LIQUIDITY DRAIN PLAYS ON NERVES
Key mainland sub indexes including property <.SSEP>, energy <.CSI300EN> and financial services <.CSI300FS> plunged more sharply, with both energy and property slumping over 7 percent.
Shares in several Chinese brokers fell by between 6-8 percent.
Tian Weidong, analyst at Kaiyuan Securities in Xi’an, said that the sharp drop in financials was partly due to news that Central Huijin Holdings, an asset management company controlled by Beijing, had reduced its holdings in major state-owned banks China Construction Bank <601939.SS> and ICBC <601398.SS>, both of which are index heavyweights.
The news was published on Wednesday by the Hong Kong Stock Exchange in a daily disclosure report.
But he added that many investors were already looking for a reason to sell, and the changes to margin financing sparked the stampede.
“Many investors have become very cautious and are looking for a reason to take the profits they have already earned,” he said.
The central bank’s move to mop up excess liquidity in the interbank market was a contributory factor in the sell off.
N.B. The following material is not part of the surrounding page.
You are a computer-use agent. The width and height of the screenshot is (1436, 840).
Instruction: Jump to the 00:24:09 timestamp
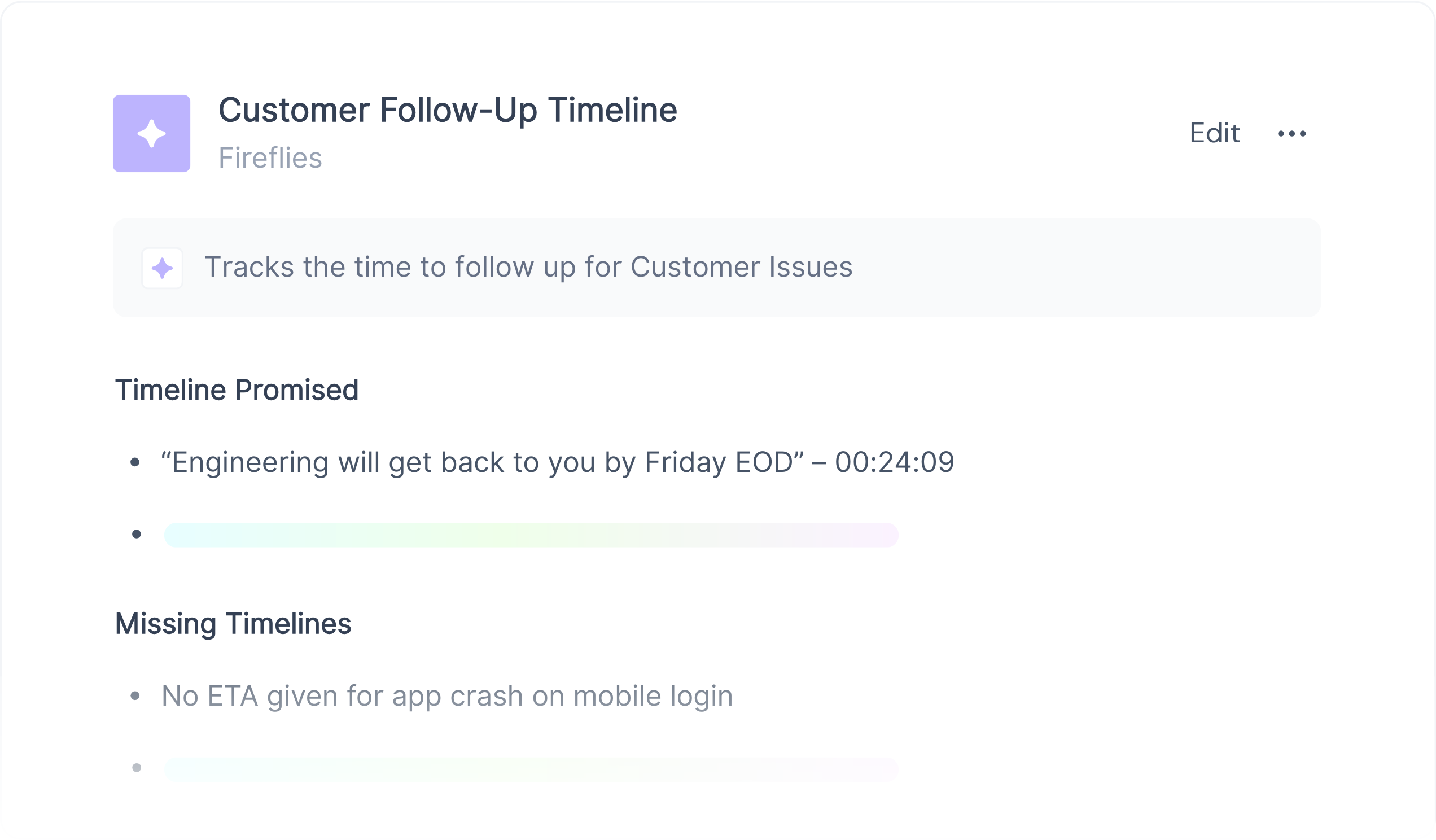pos(894,462)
While there was no information on how much money was drained, and money traders warned the adjustment could be minor, any suggestion of a squeeze was seen as negative for stocks.
Analysts warned of the risk of volatility intensifying.
“If the stock market suddenly reverses and investors default on their margin debts, the contagion effect will be much greater than in previous cycles, since the banking system is now more exposed to the brokerage industry,” wrote Chen Long of Gavekal Dragonomics in a research note.